Answer these questions from the abstract on bioreactor cultures of medicinal plants:
1. What position does the speaker, Kee Yoeup Paek, hold?
2. According to the abstract, what has the increasing business for plant-based medicines resulted in?
3. What does the initial large capital investment for bioreactor equipment include?

:: Text passage

【报告题目】：Production of Biomass and Bioactive Compounds From Cell and Organ Cultures of Value-Added Medicinal Plants In Bioreactors
【报告人】：Prof. Kee Yoeup Paek
Professor and Director of Horticultural Science Department, Chungbuk
Today millions of people around the world consume plant-based medicines for a wide range of medical disorders, which made the global market for medicinal plants flourishing at a dramatic pace with billions dollars of profits every year (1). On the other hand, the increasing business for plant-based medicines also resulted in declining population of plant species, many of which are at the verge of extinction. Research has been carried out for mass production of cell and root biomass and valuable compounds from medicinal plants without hazarding plant ecology, which eventually can benefit from the incorporation of in vitro protocols for the preservation of germplasm and the mass production of consistent plant materials.
One of the technologies developed for large scale production of secondary metabolites is bioreactor cultures of plant cell, tissue and organs. Bioreactors are usually described in a biochemical context as self-contained, sterile environments which capitalize on liquid nutrient or liquid/air inflow and outflow systems, designed for intensive culture and affording maximal opportunity for monitoring and control over microenvironment conditions (2). In this regard, bioreactor culture can be an advanced regeneration method for micropropagation and year-round production of biomass (cells or organogenic or embryogenic propagules, shoots or roots as the final product), metabolites and enzymes. These benefits must be balanced against several unique challenges associated with bioreactor technology. Initial large capital investment for equipment includes substantial costs in repair, replacement part and up keep of bioreactor facilities. If contamination is introduced to a large batch of propagules, the cost and lost time can be devastated. In addition, handlings of numerous types of propagules are dependant on their characteristics and culture objectives to maximize biomass increase and/or accumulations of bioactive compounds, which complicate optimization of the whole process. In this presentation, we would like to introduce cell and organ cultures of value-added medicinal plants using bioreactor technology and related research results.

::::
:: Source data

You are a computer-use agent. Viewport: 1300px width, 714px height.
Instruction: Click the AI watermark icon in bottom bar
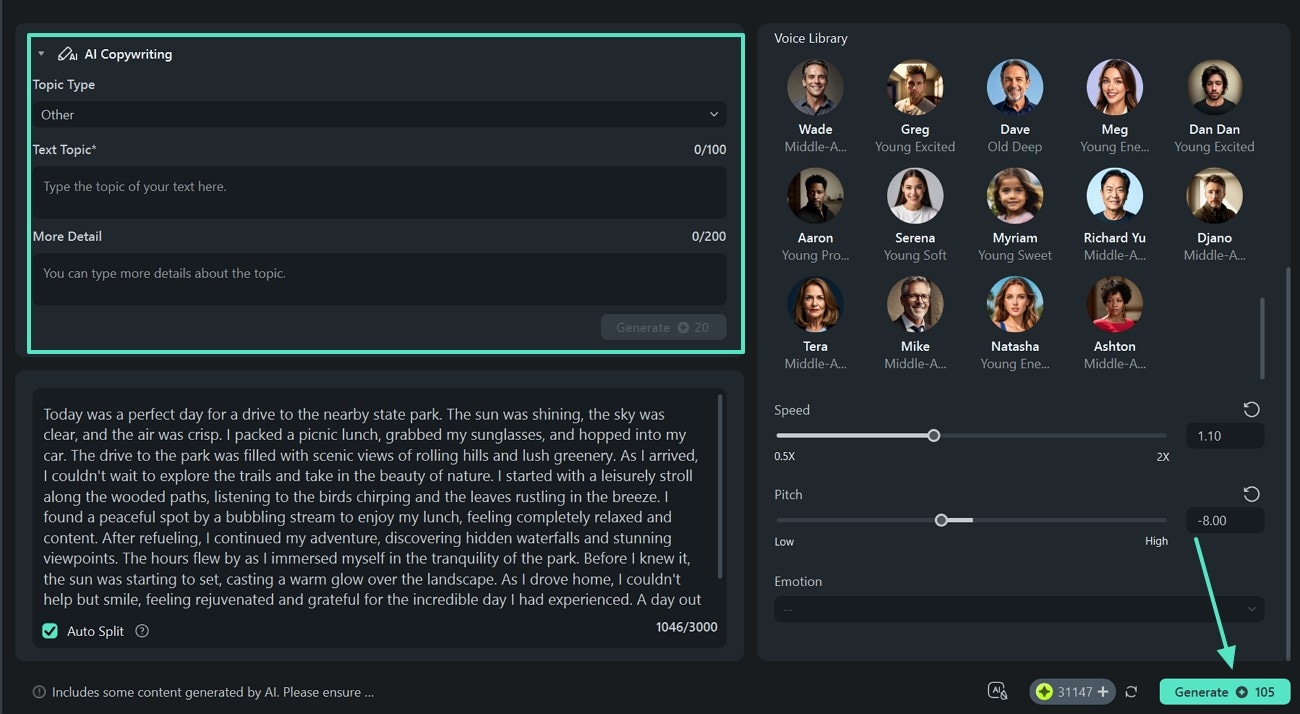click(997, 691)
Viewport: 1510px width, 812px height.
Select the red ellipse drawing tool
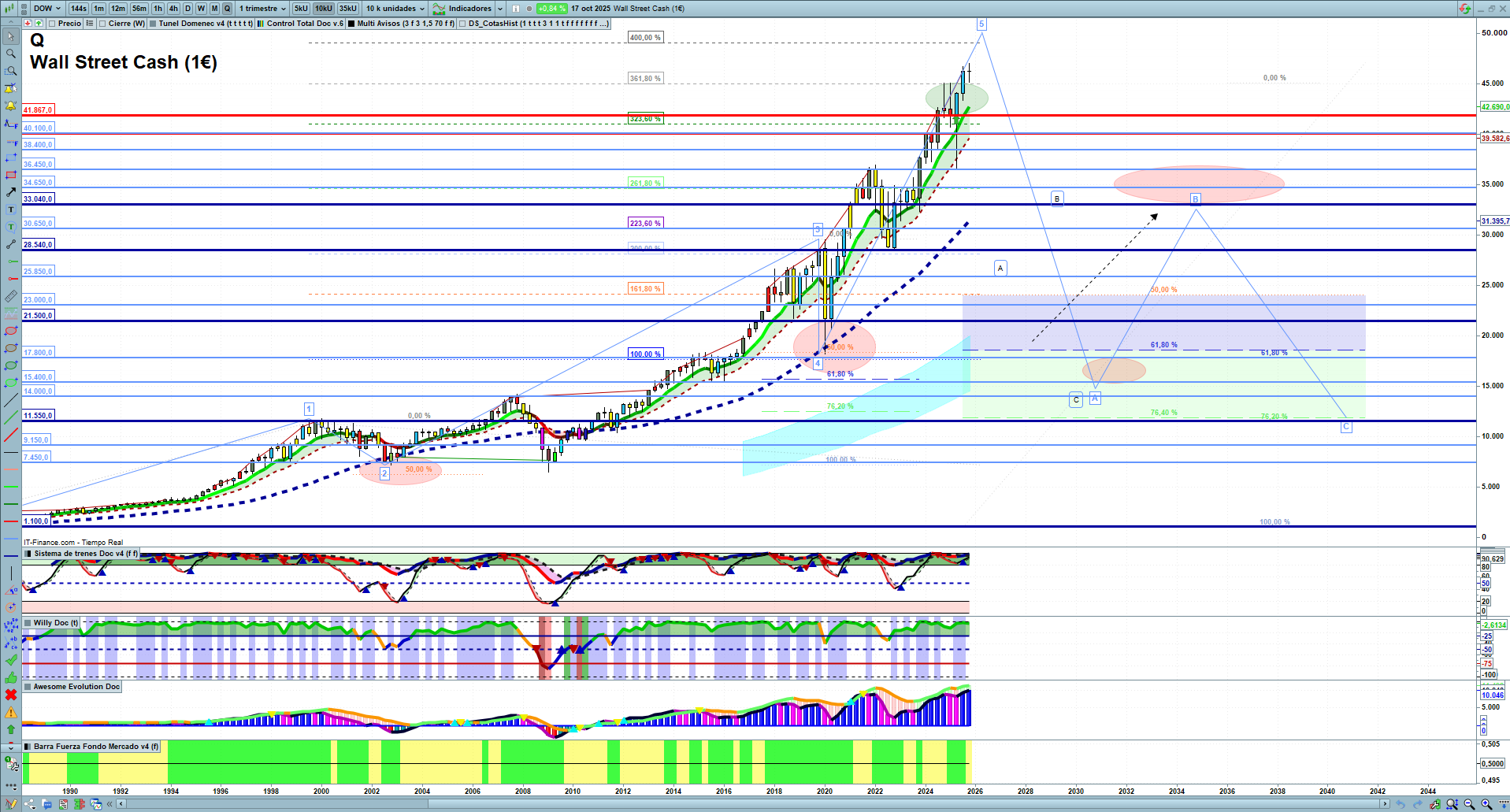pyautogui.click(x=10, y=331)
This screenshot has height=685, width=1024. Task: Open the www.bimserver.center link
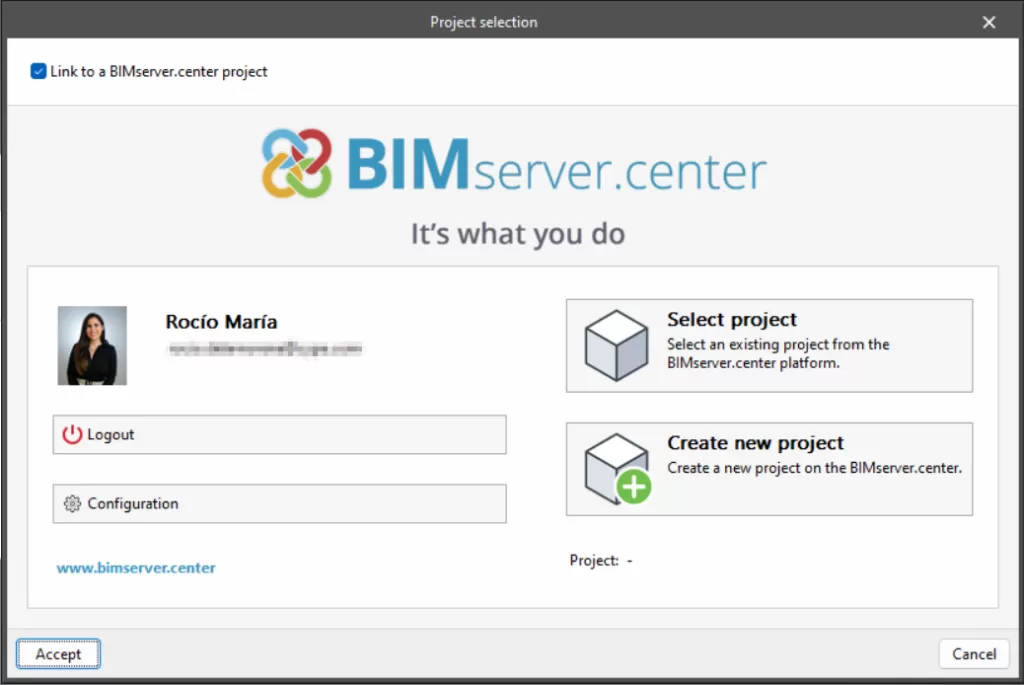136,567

::::
:: Source data

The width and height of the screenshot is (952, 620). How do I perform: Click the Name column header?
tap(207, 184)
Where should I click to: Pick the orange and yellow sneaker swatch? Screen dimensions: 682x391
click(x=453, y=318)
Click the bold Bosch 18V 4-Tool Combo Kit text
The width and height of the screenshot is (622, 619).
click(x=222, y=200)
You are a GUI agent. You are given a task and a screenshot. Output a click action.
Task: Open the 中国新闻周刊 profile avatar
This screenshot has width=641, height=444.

::::

# Written response
1. Professor and Director of the Horticultural Science Department, Chungbuk.
2. A declining population of plant species, many of which are on the verge of extinction.
3. Substantial costs in repair, replacement parts and upkeep of bioreactor facilities.